Israeli mathematician (1912–2006)

Rafael Artzy (רפאל ארצי; 23 July 1912 – 22 August 2006) was an Israeli mathematician specializing in geometry.

==Education and emigration==
Artzy was born July 23, 1912, in Königsberg, Germany. His father was Edward I. Deutschlander and his mother Ida Freudenheim. Rafael studied at Königsberg University from 1930 to 1933. He transferred to Hebrew University and obtained a master's degree in 1934. He married Elly Iwiansky on October 12, 1934. Rafael continued his studies at Hebrew University under Theodore Motzkin, obtaining a Ph.D. in 1945. Elly and Rafael raised three children: Ehud, Michal, and Barak. Ehud and Barak died before their father. Michal Artzy is emeritus professor in Marine Civilization at the University of Haifa.

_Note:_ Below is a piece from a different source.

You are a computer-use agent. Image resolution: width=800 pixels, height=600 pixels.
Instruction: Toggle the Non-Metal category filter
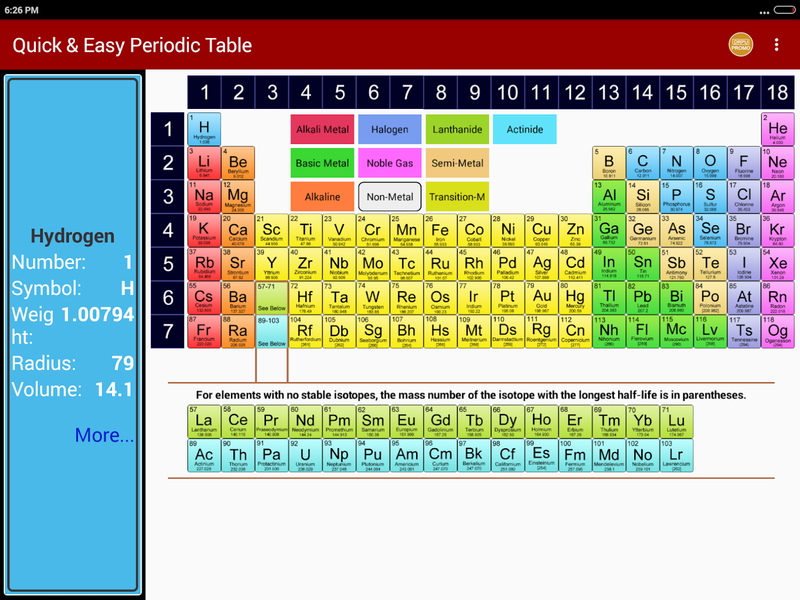pyautogui.click(x=389, y=197)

Rafael served as both teacher and principal of Israel High School from 1934 to 1951. He was an instructor and assistant professor at the Israel Institute of Technology from 1951 to 1956.

==American tour==
Rafael Artzy took up a position as research associate and lecturer at University of Wisconsin, Madison in 1956. That year he also made his first of many contributions to Mathematical Reviews. Artzy became associate professor at University of North Carolina, Chapel Hill in 1960. The following year Rutgers University made him a full professor. In 1964 he was a visitor at the Institute for Advanced Study. He wrote Linear Geometry (1965) which was favorably reviewed by H. S. M. Coxeter In 1965 Artzy was at State University of New York in Buffalo. In 1967 he joined Temple University where he was for five years.

==Return==
In 1972 Rafael Artzy returned to Israel and participated in mathematics at Technion in Haifa. He helped organize a quadrennial conference on geometry at Haifa. For instance, in March 1979 such a conference was held and the proceedings Geometry and Differential Geometry was edited by Artzy and I. Vaisman and published as Lecture Notes in Mathematics #792. In 1992 he published Geometry. An Algebraic Approach Artzy had made 224 contributions to Mathematical Reviews by his last submission in 1995.